Work required
What you return must match every record word for word.

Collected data
────────────────────────────────────────
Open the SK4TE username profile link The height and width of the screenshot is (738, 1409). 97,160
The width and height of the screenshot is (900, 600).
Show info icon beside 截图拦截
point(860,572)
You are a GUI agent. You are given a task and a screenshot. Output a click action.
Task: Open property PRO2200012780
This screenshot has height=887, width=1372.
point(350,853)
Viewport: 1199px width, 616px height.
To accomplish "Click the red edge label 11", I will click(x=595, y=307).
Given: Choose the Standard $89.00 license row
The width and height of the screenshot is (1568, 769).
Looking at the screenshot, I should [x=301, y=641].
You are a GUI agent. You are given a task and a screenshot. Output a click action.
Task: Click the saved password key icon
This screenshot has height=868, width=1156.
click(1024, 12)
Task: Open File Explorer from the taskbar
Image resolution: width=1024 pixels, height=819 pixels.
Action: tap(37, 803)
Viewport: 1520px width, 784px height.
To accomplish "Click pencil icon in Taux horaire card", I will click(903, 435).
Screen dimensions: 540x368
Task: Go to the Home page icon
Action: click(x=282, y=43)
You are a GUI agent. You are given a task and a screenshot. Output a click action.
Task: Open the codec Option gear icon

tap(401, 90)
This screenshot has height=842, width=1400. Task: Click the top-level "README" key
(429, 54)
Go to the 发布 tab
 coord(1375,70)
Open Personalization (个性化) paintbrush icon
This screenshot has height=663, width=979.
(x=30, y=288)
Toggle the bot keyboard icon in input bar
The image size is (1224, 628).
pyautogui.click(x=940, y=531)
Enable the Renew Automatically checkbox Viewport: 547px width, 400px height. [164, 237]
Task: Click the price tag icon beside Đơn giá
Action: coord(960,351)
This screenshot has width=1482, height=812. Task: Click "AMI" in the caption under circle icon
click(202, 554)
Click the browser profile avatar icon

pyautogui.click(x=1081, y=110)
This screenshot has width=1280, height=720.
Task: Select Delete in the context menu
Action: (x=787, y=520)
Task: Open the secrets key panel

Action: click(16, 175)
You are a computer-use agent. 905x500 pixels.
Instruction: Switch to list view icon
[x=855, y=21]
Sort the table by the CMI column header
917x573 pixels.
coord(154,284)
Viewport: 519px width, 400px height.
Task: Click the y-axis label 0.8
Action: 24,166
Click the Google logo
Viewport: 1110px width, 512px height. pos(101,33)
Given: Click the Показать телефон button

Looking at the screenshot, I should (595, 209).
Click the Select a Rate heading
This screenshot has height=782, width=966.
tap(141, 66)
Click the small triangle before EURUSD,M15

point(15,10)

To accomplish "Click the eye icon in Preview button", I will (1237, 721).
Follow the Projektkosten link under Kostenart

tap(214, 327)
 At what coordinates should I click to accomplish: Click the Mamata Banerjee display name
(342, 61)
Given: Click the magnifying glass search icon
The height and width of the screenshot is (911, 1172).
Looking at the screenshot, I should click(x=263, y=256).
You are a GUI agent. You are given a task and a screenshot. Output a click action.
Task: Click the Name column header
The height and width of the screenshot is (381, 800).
────────────────────────────────────────
Written response
Open the SK4TE username profile link The height and width of the screenshot is (738, 1409). 97,160
The width and height of the screenshot is (900, 600).
Show info icon beside 截图拦截
point(860,572)
You are a GUI agent. You are given a task and a screenshot. Output a click action.
Task: Open property PRO2200012780
This screenshot has height=887, width=1372.
point(350,853)
Viewport: 1199px width, 616px height.
To accomplish "Click the red edge label 11", I will click(x=595, y=307).
Given: Choose the Standard $89.00 license row
The width and height of the screenshot is (1568, 769).
Looking at the screenshot, I should [x=301, y=641].
You are a GUI agent. You are given a task and a screenshot. Output a click action.
Task: Click the saved password key icon
This screenshot has height=868, width=1156.
click(1024, 12)
Task: Open File Explorer from the taskbar
Image resolution: width=1024 pixels, height=819 pixels.
Action: tap(37, 803)
Viewport: 1520px width, 784px height.
To accomplish "Click pencil icon in Taux horaire card", I will click(903, 435).
Screen dimensions: 540x368
Task: Go to the Home page icon
Action: click(x=282, y=43)
You are a GUI agent. You are given a task and a screenshot. Output a click action.
Task: Open the codec Option gear icon

tap(401, 90)
This screenshot has height=842, width=1400. Task: Click the top-level "README" key
(429, 54)
Go to the 发布 tab
 coord(1375,70)
Open Personalization (个性化) paintbrush icon
This screenshot has height=663, width=979.
(x=30, y=288)
Toggle the bot keyboard icon in input bar
The image size is (1224, 628).
pyautogui.click(x=940, y=531)
Enable the Renew Automatically checkbox Viewport: 547px width, 400px height. [164, 237]
Task: Click the price tag icon beside Đơn giá
Action: coord(960,351)
This screenshot has width=1482, height=812. Task: Click "AMI" in the caption under circle icon
click(202, 554)
Click the browser profile avatar icon

pyautogui.click(x=1081, y=110)
This screenshot has width=1280, height=720.
Task: Select Delete in the context menu
Action: (x=787, y=520)
Task: Open the secrets key panel

Action: click(16, 175)
You are a computer-use agent. 905x500 pixels.
Instruction: Switch to list view icon
[x=855, y=21]
Sort the table by the CMI column header
917x573 pixels.
coord(154,284)
Viewport: 519px width, 400px height.
Task: Click the y-axis label 0.8
Action: 24,166
Click the Google logo
Viewport: 1110px width, 512px height. pos(101,33)
Given: Click the Показать телефон button

Looking at the screenshot, I should (595, 209).
Click the Select a Rate heading
This screenshot has height=782, width=966.
tap(141, 66)
Click the small triangle before EURUSD,M15

point(15,10)

To accomplish "Click the eye icon in Preview button", I will (1237, 721).
Follow the Projektkosten link under Kostenart

tap(214, 327)
 At what coordinates should I click to accomplish: Click the Mamata Banerjee display name
(342, 61)
Given: Click the magnifying glass search icon
The height and width of the screenshot is (911, 1172).
Looking at the screenshot, I should click(x=263, y=256).
You are a GUI agent. You are given a task and a screenshot. Output a click action.
Task: Click the Name column header
The height and width of the screenshot is (381, 800).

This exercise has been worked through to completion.